India’s Permanent Representative at the United Nations, Ruchira Kamboj, has called for clear attribution of groups and member states who do not support permanent seats for African states to expose their stance against the historically wronged continent.

Ruchira Kamboj said on Monday that “there needs to be a clear attribution of groups and member states” who “do not support permanent seats for African states and try to dilute their claim by inventing new categories like ‘regional permanent seats'”.

The strategy advocated by India would help differentiate countries like China and the members of the Uniting for Consensus (UfC) group, of which Pakistan is a leading member in relation to Africa, the largest regional group in the UN.

The 55 members from Africa have demanded at least two permanent seats for the continent, where most of the UN peacekeeping operations mandated by the Council take place. Speaking at a meeting of the Intergovernmental Negotiations (IGN) on Security Council Reforms, Kamboj said that records of members’ positions on reforms should use clearer terms and exact figures rather than saying vaguely “some members” and “other members”. This would show that 113 countries out of the 122 that made written submissions supported expanding the permanent membership of the Council.

Security Council; permanent seats for African states

Kamboj said that at this stage, only the expansion of the permanent membership was being considered rather than who would get them, which would be determined by a two-thirds vote in a secret ballot. She called on the co-chairs of the IGN, Permanent Representatives Tareq Albanai of Kuwait and Alexander Marschik, to create a negotiating text to move the reform process that has been stuck in a rut for decades.
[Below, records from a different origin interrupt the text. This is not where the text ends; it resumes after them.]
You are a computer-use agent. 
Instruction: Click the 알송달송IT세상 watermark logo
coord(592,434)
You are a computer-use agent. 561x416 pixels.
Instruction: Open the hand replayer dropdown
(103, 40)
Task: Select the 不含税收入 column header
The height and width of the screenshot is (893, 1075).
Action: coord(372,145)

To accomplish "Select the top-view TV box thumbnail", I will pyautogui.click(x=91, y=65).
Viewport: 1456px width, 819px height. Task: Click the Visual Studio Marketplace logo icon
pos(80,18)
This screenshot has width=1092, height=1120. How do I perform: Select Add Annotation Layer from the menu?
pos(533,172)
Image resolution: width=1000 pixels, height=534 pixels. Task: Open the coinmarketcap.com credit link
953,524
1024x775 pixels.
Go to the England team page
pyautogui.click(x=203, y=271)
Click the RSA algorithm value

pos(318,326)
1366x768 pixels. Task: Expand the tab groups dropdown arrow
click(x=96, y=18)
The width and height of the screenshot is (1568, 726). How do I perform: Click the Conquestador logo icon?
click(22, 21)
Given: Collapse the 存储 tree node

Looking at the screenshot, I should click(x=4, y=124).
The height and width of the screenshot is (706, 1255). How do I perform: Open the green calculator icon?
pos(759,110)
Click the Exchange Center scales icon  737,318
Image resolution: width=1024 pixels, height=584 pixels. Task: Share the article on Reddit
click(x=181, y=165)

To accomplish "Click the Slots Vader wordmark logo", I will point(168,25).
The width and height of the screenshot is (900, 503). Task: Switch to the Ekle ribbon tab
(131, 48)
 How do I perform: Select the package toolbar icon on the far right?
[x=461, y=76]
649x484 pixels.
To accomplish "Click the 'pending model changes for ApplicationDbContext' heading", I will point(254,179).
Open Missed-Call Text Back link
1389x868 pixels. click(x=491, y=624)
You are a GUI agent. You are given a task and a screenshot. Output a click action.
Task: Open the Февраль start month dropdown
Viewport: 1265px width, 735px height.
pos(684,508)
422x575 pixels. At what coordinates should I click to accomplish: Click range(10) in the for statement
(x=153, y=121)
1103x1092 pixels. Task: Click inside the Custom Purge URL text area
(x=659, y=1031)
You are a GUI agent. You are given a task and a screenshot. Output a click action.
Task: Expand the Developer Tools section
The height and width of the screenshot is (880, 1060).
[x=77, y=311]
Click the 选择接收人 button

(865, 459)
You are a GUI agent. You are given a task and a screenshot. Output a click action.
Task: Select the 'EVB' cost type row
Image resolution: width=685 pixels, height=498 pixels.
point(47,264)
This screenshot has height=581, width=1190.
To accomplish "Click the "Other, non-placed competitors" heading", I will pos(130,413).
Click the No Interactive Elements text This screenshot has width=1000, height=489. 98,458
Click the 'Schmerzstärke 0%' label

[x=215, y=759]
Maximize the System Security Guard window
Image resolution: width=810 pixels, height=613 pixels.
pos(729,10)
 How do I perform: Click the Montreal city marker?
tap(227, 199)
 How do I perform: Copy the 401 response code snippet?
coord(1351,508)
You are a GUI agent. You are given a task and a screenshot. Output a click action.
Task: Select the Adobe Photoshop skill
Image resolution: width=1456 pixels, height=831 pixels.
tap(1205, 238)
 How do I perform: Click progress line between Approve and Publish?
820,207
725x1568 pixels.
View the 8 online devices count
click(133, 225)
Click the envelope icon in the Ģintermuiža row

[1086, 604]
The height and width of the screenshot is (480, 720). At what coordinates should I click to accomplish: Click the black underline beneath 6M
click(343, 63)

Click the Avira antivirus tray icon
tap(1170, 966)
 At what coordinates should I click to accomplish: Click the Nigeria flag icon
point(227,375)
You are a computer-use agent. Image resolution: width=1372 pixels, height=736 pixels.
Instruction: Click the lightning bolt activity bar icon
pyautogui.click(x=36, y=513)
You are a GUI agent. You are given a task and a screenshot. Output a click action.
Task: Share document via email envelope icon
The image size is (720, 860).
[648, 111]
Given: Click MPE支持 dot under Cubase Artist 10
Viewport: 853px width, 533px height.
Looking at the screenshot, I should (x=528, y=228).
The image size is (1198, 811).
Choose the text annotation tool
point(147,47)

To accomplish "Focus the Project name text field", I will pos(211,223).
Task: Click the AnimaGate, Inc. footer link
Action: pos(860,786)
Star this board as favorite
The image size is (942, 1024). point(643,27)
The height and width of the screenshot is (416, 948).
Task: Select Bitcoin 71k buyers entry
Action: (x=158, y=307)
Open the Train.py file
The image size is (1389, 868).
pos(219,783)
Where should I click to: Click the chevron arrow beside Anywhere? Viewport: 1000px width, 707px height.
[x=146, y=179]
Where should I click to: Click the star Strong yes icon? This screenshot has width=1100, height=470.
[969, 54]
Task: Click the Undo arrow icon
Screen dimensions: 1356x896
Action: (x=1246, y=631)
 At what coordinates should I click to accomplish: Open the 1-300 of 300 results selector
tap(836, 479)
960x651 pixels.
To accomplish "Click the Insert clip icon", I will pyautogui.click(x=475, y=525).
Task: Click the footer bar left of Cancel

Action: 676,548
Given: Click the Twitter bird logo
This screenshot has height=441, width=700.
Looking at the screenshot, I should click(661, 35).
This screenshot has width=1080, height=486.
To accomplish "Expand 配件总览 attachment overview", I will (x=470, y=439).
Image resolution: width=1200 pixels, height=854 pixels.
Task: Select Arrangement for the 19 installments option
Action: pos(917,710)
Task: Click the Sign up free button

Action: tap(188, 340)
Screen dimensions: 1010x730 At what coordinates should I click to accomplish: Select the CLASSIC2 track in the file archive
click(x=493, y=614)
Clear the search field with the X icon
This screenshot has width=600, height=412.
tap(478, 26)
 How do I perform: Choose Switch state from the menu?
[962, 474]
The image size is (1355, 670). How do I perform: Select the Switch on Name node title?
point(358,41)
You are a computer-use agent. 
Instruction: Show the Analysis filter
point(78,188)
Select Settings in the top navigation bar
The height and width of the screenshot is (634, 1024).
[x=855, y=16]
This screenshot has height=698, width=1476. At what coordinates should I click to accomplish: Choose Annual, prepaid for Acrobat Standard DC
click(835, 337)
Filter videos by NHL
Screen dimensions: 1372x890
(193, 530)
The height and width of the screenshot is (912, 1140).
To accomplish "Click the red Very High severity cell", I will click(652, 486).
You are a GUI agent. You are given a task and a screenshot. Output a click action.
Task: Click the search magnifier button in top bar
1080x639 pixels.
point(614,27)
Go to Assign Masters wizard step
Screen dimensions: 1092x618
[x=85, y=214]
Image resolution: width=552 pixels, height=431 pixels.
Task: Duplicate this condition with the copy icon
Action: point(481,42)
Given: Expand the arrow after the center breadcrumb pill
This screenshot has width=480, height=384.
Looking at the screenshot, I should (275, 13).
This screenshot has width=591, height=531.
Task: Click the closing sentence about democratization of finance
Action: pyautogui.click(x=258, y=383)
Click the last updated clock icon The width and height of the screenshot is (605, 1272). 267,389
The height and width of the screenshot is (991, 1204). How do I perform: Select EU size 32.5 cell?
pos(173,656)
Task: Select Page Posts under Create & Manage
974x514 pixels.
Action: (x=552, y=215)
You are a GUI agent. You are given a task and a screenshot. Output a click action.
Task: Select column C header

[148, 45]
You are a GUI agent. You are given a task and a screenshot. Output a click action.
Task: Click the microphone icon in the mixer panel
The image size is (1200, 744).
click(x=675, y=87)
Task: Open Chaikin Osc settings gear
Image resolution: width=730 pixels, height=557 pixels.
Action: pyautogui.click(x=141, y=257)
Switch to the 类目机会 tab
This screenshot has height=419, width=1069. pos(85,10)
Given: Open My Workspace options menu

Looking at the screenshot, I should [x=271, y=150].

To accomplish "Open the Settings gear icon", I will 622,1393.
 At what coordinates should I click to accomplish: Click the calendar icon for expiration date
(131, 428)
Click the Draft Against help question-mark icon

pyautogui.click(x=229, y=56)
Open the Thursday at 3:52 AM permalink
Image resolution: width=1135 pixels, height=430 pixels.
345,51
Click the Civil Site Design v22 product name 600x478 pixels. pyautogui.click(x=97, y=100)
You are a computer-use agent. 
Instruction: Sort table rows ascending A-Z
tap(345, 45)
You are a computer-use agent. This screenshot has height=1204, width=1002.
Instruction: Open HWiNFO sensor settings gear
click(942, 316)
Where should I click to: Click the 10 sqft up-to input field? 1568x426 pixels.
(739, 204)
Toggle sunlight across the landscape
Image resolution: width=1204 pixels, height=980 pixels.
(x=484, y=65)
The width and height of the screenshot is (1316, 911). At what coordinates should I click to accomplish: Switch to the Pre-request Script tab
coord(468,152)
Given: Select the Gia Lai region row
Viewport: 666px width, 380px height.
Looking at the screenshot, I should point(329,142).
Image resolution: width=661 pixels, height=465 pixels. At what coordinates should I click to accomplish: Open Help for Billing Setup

The UfC has been the main barrier to adopting a negotiating text, a tactic to sabotage the process. “We would accordingly encourage the co-chairs to not get distracted by the arguments that irrationally call for consensus on all clusters before moving to text-based negotiations,” Kamboj said. Most of the countries whose representatives spoke at the meeting called for the adoption of a negotiating text.

India, Brazil, Germany, and Japan together form the G4 group that lobbies for expansion of the permanent membership of the Security Council that is mired in the post-World War II universe where the five victors assumed the veto-wielding permanent status. They also mutually support each other’s claims for a permanent seat on a reformed council.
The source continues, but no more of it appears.